Columns of liquid on top of gas, when and why does gas bubble up through the liquid?

I have a long straw ("small" diameter tube of constant cross-section) hanging vertically above me. The straw is filled with liquid (water). I blow a finite volume of air (gas) into the lower end of the straw. The input of gas into the lower end of the straw is such a way that the gas spans the entire diameter of the straw. The gas lifts the liquid column above it, but does not "bubble up through" the liquid. The gas and liquid are now in hydrostatic equilibrium; a column of gas at the bottom, with a liquid column sitting on top of the gas.

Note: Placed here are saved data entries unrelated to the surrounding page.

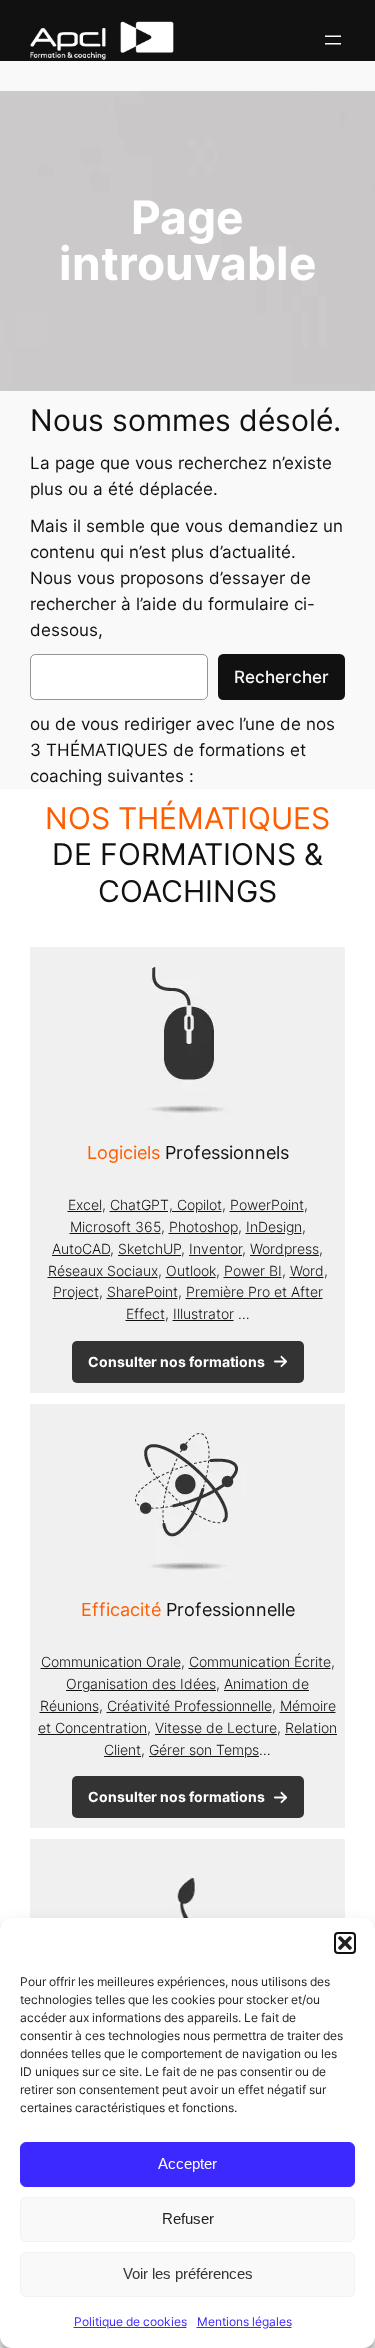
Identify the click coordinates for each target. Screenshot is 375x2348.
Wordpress (284, 1248)
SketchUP (149, 1248)
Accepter (187, 2163)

I now imagine a "funnel" or "cone" shaped straw, i.e., one where the diameter of the straw is "large" at the top $$(D_{top}>>D_{bottom})$$ and gradually gets smaller towards the bottom $$(\Delta D/\Delta L<<1)$$, where the diameter of this straw at the bottom is same as the previous scenario. Following the same scenario as previously described, I input air into the lower (smaller) end of the straw. I would imagine that as I put a little bit of gas volume in, the entire liquid column would be displaced upwards, and the gas would remain under the liquid column. But I would also imagine that if I put enough air in, enough so that the top of the gas column reaches a certain (larger) diameter of the straw, the gas at this interface will break away as a bubble and rise through the liquid column.

Is this intuition correct? If "yes" what are the underlying physics? What determines if the gas bubbles up through the straw or not?